(Stored data)
________________________
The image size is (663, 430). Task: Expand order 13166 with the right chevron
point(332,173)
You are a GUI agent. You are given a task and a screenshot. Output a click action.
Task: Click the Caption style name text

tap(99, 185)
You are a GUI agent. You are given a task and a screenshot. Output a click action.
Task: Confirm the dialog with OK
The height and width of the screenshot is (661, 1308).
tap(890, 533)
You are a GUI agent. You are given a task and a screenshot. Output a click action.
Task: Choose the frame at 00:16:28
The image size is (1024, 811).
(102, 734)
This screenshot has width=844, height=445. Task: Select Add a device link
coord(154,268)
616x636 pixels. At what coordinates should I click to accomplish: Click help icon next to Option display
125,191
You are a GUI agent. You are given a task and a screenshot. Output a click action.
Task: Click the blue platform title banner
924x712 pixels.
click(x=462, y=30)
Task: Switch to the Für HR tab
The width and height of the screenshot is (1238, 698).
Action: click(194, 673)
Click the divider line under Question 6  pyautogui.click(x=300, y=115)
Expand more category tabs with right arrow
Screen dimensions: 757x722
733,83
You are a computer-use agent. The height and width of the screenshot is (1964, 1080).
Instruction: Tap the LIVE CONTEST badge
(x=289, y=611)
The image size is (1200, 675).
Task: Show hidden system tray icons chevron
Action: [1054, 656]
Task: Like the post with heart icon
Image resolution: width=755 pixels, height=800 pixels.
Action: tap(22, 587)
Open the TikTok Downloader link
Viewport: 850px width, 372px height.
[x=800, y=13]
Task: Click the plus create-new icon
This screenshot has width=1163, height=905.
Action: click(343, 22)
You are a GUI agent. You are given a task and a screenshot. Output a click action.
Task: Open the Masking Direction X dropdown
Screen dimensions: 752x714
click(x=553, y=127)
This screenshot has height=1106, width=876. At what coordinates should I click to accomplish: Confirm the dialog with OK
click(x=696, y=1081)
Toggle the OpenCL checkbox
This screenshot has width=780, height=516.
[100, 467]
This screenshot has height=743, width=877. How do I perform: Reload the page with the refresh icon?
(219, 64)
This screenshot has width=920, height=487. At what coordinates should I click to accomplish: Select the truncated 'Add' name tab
________________________
■ **DESCRIPTION OF THE TASK**:
Return all of the data precisely as it appears.

■ **SOLUTION**:
The image size is (663, 430). Task: Expand order 13166 with the right chevron
point(332,173)
You are a GUI agent. You are given a task and a screenshot. Output a click action.
Task: Click the Caption style name text

tap(99, 185)
You are a GUI agent. You are given a task and a screenshot. Output a click action.
Task: Confirm the dialog with OK
The height and width of the screenshot is (661, 1308).
tap(890, 533)
You are a GUI agent. You are given a task and a screenshot. Output a click action.
Task: Choose the frame at 00:16:28
The image size is (1024, 811).
(102, 734)
This screenshot has width=844, height=445. Task: Select Add a device link
coord(154,268)
616x636 pixels. At what coordinates should I click to accomplish: Click help icon next to Option display
125,191
You are a GUI agent. You are given a task and a screenshot. Output a click action.
Task: Click the blue platform title banner
924x712 pixels.
click(x=462, y=30)
Task: Switch to the Für HR tab
The width and height of the screenshot is (1238, 698).
Action: click(194, 673)
Click the divider line under Question 6  pyautogui.click(x=300, y=115)
Expand more category tabs with right arrow
Screen dimensions: 757x722
733,83
You are a computer-use agent. The height and width of the screenshot is (1964, 1080).
Instruction: Tap the LIVE CONTEST badge
(x=289, y=611)
The image size is (1200, 675).
Task: Show hidden system tray icons chevron
Action: [1054, 656]
Task: Like the post with heart icon
Image resolution: width=755 pixels, height=800 pixels.
Action: tap(22, 587)
Open the TikTok Downloader link
Viewport: 850px width, 372px height.
[x=800, y=13]
Task: Click the plus create-new icon
This screenshot has width=1163, height=905.
Action: click(343, 22)
You are a GUI agent. You are given a task and a screenshot. Output a click action.
Task: Open the Masking Direction X dropdown
Screen dimensions: 752x714
click(x=553, y=127)
This screenshot has height=1106, width=876. At what coordinates should I click to accomplish: Confirm the dialog with OK
click(x=696, y=1081)
Toggle the OpenCL checkbox
This screenshot has width=780, height=516.
[100, 467]
This screenshot has height=743, width=877. How do I perform: Reload the page with the refresh icon?
(219, 64)
This screenshot has width=920, height=487. At what coordinates should I click to accomplish: Select the truncated 'Add' name tab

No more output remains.